# Text Classification
*Complete and hand in this completed worksheet (including its outputs and any supporting code outside of the worksheet) with your assignment submission. Please check the pdf file for more details.*

In this exercise you will:
    
- implement a of spam classifier with **Naive Bayes method** for real world email messages
- learn the **training and testing phase** for Naive Bayes classifier  
- get an idea of the **precision-recall** tradeoff

In [1]:
# some basic imports
import numpy as np
import matplotlib.pyplot as plt
import scipy.sparse
%matplotlib inline

%load_ext autoreload
%autoreload 2

In [67]:
# ham_train contains the occurrences of each word in ham emails. 1-by-N vector
ham_train = np.loadtxt('ham_train.csv', delimiter=',')
# spam_train contains the occurrences of each word in spam emails. 1-by-N vector
spam_train = np.loadtxt('spam_train.csv', delimiter=',')
# N is the size of vocabulary.
N = ham_train.shape[0]
# There 9034 ham emails and 3372 spam emails in the training samples
num_ham_train = 9034
num_spam_train = 3372
# Do smoothing
x = np.vstack([ham_train, spam_train]) + 1

# ham_test contains the occurences of each word in each ham test email.
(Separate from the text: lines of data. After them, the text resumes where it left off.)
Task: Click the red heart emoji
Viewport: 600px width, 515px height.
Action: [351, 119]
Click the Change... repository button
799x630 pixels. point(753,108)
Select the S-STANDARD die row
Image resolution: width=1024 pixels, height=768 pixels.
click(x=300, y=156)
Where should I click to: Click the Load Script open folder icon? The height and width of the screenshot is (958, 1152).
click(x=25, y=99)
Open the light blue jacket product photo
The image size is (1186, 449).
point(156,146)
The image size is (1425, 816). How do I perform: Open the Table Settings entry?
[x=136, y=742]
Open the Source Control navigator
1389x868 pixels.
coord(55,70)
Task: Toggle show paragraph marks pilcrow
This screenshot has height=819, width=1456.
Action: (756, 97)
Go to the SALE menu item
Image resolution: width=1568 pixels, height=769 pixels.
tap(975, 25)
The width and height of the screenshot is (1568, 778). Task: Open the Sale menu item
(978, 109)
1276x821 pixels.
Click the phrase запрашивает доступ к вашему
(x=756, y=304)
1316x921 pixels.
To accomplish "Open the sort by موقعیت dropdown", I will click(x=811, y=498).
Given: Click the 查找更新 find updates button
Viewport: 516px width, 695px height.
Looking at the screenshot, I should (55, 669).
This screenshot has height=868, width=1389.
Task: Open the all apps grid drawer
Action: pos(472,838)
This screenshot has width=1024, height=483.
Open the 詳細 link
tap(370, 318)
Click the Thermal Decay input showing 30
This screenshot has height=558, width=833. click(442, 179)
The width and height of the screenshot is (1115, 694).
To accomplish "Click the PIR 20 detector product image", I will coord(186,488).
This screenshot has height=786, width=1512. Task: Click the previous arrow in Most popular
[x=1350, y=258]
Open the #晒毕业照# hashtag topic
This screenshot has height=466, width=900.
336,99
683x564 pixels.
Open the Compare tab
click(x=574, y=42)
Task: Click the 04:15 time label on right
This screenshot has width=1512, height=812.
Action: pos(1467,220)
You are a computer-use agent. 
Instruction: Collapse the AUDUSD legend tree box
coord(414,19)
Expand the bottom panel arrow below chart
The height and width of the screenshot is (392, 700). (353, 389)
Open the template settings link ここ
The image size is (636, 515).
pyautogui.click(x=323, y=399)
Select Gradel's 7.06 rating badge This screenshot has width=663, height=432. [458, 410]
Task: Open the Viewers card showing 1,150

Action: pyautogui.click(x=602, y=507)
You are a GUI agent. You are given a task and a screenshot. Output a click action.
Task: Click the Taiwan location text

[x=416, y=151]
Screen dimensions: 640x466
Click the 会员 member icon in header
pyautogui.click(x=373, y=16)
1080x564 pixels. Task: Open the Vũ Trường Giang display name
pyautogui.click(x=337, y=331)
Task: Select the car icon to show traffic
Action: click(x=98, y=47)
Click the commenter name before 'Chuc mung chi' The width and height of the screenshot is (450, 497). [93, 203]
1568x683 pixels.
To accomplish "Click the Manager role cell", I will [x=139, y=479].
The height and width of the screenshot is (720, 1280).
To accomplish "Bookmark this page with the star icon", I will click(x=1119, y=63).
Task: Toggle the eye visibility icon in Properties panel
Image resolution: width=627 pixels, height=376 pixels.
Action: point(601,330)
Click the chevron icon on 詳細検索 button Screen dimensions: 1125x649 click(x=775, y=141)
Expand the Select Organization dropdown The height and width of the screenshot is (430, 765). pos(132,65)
P-by-N vector, with P is number of ham test emails.
i,j,ham_test = np.loadtxt('ham_test.txt').T
i = i.astype(np.int)
j = j.astype(np.int)
ham_test_tight = scipy.sparse.coo_matrix((ham_test, (i - 1, j - 1)))
ham_test = scipy.sparse.csr_matrix((ham_test_tight.shape[0], ham_train.shape[0]))
ham_test[:, 0:ham_test_tight.shape[1]] = ham_test_tight

# spam_test contains the occurences of each word in each spam test email. Q-by-N vector, with Q is number of spam test emails.
i,j,spam_test = np.loadtxt('spam_test.txt').T
i = i.astype(np.int)
j = j.astype(np.int)
spam_test_tight = scipy.sparse.csr_matrix((spam_test, (i - 1, j - 1)))
spam_test = scipy.sparse.csr_matrix((spam_test_tight.shape[0], spam_train.shape[0]))
spam_test[:, 0:spam_test_tight.shape[1]] = spam_test_tight




In [45]:
print (i, j)

[   1    1    1 ... 1124 1124 1124] [ 2261  2509  2557 ... 75923 76519 77219]


In [25]:
all_word_map_file = open("all_word_map.txt", "r")
all_word_map = {}
for line in all_word_map_file.readlines():
    line = line.strip().split('\t')
    all_word_map[int(line[1])] = line[0]

letters = ham_train.shape[0]
ham_train_sorted = sorted([(i+1, int(x[1][i]), int(x[0][i])) for i in range(0, letters)], key = lambda x: x[1] / x[2], reverse = True)
for ch in ham_train_sorted[0:10]:
    print (ch, all_word_map[ch[0]])

(30033, 386, 1) nbsp
(75526, 364, 1) viagra
(38176, 321, 1) pills
(45153, 247, 1) cialis
(9494, 244, 1) voip
(65398, 224, 1) php
(37568, 196, 1) meds
(13613, 190, 1) computron
(56930, 179, 1) sex
(9453, 151, 1) ooking


In [91]:
print (np.sum(l[0]))

1.0


## Now let's implement a ham/spam email classifier. Please refer to the PDF file for details

In [96]:
from likelihood import likelihood
import math

# Implement a ham/spam email classifier, and calculate the accuracy of your classifier

# Hint: you can directly do matrix multiply between scipy.sparse.coo_matrix and numpy.array.
# Specifically, you can use sparse_matrix * np_array to do this. Note that when you use "*" operator
# between numpy array, this is typically an elementwise multiply.
num_ham_train = 9034
num_spam_train = 3372

# begin answer
l = likelihood(x)
logl = np.log(l)
p_ham = num_ham_train / (num_ham_train + num_spam_train)
p_spam = num_spam_train / (num_ham_train + num_spam_train)
    
ham_try_ham   = ham_test  * logl[0] + math.log(p_ham)
ham_try_spam  = ham_test  * logl[1] + math.log(p_spam)
spam_try_ham  = spam_test * logl[0] + math.log(p_ham)
spam_try_spam = spam_test * logl[1] + math.log(p_spam)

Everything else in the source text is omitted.